Patent Application
20160074444
The invention relates to the use of probiotics for regulating lipid metabolism.
Lipid metabolism plays an important role in energy homeostasis. The energy from food is stored in adipocytes in the form of lipid stores which are used where necessary to meet the energy needs of the body. A calorie intake which exceeds the calories expended causes the accumulation of body fat, resulting in excess weight and, in the long term, in obesity. Excess weight is defined by a body mass index (BMI) greater than or equal to 25, and obesity by a BMI greater than or equal to 30.

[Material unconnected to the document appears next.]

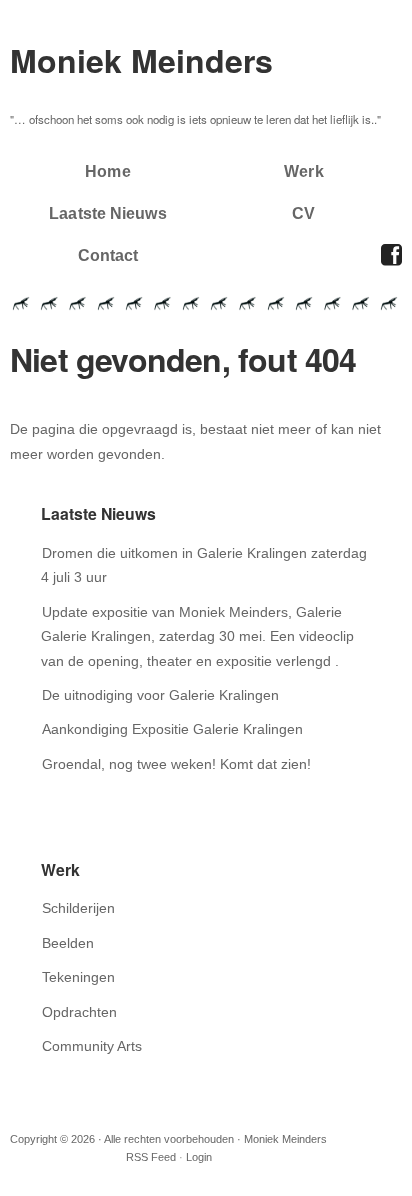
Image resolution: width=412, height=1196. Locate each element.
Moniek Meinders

Obesity constitutes an important factor in the occurrence of diseases such as hypertension, type II diabetes, cardiovascular diseases, liver diseases and certain cancers, and is rapidly becoming a major public health problem. The number of obese individuals throughout the world has more than doubled since 1980. In 2008, more than 1.4 billion adults were overweight, among them, more than 200 million men and almost 300 million women were obese.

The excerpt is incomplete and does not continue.